§ ACTIVITY:
Each line with the string "bottom" is to be copied from the records below.

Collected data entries
━━━━━━
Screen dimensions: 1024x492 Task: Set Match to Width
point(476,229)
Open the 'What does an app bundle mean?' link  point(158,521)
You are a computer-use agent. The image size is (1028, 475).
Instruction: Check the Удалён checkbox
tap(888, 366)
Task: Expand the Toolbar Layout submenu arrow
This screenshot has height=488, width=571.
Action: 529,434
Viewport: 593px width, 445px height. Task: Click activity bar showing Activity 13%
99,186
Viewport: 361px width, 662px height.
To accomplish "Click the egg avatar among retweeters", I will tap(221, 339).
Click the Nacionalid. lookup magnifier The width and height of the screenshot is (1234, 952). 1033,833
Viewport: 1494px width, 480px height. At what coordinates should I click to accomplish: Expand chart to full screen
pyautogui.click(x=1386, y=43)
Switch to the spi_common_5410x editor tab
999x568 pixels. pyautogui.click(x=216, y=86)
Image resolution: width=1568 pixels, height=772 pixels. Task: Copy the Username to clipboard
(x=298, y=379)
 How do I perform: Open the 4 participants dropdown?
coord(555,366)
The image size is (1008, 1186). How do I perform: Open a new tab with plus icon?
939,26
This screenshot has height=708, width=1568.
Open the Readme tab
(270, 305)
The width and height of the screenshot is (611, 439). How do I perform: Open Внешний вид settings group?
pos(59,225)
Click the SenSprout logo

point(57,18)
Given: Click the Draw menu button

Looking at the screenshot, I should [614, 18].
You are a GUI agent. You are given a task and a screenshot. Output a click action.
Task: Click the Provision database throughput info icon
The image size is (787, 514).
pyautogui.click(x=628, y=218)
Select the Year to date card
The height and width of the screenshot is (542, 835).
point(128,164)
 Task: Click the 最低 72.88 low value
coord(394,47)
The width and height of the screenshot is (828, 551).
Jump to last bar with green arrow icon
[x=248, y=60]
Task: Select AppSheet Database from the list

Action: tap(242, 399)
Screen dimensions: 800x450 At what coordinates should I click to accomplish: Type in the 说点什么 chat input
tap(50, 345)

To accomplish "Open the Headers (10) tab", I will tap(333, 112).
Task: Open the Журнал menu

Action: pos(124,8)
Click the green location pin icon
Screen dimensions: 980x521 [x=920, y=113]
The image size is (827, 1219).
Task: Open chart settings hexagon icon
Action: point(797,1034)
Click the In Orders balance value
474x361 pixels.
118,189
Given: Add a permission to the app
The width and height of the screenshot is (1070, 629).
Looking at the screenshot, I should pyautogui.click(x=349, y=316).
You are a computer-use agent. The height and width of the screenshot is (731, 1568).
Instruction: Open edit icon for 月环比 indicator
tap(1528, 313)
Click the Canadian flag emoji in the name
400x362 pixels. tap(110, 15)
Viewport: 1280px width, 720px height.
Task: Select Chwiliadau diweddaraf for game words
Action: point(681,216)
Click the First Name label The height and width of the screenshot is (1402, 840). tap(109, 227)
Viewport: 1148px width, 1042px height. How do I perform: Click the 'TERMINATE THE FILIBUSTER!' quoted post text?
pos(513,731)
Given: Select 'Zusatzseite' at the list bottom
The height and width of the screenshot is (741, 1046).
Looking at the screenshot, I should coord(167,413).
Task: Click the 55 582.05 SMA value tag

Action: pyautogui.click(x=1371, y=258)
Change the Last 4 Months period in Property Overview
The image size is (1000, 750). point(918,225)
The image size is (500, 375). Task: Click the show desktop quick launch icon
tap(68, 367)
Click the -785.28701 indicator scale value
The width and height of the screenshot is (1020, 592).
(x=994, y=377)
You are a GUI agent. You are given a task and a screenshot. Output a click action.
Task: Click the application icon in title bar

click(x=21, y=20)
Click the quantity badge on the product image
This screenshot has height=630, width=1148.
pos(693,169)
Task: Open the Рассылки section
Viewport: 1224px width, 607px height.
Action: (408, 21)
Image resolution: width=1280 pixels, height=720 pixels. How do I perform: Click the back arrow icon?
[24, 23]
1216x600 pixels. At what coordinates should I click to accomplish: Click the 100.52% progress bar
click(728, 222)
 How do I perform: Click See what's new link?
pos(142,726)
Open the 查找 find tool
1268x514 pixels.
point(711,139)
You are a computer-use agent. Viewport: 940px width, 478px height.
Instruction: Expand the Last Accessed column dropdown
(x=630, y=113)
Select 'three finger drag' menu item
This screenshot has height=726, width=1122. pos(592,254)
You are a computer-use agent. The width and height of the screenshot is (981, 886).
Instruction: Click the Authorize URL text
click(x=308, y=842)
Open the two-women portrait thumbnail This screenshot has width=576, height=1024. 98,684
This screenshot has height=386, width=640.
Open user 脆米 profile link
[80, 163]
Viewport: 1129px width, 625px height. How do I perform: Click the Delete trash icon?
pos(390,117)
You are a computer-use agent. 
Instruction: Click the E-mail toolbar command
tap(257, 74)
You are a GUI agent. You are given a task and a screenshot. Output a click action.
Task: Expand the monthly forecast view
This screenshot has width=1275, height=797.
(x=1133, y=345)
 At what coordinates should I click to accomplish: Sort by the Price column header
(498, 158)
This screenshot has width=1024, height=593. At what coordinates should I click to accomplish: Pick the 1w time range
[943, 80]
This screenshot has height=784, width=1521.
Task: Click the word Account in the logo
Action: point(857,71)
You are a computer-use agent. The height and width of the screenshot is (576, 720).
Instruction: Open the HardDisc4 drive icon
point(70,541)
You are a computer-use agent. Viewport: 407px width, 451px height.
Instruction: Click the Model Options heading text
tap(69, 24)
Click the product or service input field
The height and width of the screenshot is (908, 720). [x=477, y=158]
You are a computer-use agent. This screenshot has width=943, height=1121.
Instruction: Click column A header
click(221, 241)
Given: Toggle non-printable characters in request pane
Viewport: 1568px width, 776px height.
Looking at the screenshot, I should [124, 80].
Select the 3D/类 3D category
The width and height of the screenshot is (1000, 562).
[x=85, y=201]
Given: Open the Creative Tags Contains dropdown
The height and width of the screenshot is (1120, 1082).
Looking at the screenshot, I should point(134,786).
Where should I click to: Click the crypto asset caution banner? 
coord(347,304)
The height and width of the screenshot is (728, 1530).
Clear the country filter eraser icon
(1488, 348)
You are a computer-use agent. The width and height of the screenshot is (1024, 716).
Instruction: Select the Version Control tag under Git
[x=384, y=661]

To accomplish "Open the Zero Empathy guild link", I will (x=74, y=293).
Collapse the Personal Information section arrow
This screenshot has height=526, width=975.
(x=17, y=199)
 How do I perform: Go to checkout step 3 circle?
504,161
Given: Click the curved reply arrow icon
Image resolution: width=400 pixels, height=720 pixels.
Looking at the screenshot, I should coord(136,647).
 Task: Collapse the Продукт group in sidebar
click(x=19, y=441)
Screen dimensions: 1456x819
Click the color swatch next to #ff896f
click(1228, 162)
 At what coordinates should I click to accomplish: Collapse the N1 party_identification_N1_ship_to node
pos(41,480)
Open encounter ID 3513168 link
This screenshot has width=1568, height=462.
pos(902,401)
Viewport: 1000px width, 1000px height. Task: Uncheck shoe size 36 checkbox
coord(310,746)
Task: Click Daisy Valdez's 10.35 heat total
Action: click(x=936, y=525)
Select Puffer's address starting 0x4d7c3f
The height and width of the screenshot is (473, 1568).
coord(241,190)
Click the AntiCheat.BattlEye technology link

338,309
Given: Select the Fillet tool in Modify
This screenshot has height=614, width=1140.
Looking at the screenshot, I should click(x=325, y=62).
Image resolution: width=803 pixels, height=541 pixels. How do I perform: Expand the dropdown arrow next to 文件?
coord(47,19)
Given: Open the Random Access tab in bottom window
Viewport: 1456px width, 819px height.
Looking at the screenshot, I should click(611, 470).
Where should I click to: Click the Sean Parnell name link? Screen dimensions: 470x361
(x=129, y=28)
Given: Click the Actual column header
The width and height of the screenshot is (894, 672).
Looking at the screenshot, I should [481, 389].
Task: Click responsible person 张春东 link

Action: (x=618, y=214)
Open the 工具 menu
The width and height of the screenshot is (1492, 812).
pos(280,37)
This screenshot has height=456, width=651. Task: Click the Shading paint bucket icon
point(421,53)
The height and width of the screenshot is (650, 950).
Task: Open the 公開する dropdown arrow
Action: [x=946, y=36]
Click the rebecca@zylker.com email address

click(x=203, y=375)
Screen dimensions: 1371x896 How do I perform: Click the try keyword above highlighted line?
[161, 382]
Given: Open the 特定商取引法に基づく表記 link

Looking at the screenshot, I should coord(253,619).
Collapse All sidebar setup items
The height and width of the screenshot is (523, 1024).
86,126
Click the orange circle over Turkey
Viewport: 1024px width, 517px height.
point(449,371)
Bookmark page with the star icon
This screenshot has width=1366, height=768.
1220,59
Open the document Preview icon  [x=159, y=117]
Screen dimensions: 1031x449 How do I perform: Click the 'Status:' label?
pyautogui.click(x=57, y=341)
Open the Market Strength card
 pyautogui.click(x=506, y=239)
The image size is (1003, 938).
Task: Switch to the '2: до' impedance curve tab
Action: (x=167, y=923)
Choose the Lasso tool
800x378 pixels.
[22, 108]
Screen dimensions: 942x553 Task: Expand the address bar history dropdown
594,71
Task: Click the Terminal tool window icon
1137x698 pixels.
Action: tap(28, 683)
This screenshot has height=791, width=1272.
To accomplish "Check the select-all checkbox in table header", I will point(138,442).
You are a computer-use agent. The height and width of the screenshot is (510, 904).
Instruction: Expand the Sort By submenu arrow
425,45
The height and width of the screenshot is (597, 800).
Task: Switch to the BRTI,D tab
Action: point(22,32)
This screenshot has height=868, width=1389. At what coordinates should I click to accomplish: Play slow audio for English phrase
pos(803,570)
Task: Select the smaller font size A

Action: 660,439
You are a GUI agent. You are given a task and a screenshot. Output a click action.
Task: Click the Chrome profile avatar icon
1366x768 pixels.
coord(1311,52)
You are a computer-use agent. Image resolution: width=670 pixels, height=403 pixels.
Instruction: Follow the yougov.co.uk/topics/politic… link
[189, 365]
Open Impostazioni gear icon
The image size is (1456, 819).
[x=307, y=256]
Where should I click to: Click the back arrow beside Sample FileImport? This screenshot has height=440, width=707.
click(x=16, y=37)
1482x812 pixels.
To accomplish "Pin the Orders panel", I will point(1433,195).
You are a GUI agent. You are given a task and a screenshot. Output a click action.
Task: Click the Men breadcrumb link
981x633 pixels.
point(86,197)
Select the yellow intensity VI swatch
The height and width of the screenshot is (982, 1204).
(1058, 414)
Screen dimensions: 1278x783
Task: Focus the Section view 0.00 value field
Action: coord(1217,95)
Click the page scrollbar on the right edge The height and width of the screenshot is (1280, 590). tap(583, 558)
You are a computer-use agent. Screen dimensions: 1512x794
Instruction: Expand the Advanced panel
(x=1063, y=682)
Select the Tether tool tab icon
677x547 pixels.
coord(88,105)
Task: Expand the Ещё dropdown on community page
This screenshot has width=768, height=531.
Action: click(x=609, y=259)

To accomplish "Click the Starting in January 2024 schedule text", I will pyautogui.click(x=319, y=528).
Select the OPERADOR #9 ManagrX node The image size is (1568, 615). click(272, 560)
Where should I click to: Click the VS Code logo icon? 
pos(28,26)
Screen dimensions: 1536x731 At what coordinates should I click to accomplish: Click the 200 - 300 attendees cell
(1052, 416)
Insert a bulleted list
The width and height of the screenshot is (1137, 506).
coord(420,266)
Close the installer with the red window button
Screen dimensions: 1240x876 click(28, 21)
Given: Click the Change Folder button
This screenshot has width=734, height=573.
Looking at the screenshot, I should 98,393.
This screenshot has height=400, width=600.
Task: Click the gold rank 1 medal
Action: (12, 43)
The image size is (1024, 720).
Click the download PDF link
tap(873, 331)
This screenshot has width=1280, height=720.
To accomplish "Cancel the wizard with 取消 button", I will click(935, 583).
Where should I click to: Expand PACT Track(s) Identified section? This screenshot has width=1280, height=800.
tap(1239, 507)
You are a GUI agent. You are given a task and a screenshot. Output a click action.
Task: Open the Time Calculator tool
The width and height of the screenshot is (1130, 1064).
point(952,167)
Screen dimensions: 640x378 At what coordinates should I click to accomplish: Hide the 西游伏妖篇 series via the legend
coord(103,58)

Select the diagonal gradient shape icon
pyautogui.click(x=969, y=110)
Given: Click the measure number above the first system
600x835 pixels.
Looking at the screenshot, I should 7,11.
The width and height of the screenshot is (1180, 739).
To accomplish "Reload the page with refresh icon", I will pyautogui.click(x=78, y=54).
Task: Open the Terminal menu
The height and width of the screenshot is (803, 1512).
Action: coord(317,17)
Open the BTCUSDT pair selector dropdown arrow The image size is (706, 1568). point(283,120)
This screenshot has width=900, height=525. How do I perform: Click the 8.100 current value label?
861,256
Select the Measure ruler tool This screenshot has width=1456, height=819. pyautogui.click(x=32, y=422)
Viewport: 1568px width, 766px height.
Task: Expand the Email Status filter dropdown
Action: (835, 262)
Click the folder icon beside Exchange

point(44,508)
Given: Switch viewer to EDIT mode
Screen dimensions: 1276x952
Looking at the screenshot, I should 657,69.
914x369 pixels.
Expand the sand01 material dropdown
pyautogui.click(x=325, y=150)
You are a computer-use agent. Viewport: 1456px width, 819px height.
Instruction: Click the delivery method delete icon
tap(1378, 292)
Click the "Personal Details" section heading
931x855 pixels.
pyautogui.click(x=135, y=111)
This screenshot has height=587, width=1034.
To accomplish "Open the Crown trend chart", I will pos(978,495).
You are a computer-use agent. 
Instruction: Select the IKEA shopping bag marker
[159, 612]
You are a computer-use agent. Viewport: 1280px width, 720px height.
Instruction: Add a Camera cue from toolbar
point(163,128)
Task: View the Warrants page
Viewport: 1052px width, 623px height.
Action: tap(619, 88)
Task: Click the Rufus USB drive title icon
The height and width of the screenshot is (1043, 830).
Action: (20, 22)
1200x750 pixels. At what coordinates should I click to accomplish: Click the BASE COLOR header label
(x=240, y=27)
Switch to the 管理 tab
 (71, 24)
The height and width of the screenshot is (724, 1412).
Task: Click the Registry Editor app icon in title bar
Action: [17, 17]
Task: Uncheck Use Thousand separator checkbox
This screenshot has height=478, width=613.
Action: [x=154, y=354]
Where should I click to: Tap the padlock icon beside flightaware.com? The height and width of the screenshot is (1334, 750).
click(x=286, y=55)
━━━━━━
§ TASK ANSWER:
Given: Select 'Zusatzseite' at the list bottom
Given: Open the Random Access tab in bottom window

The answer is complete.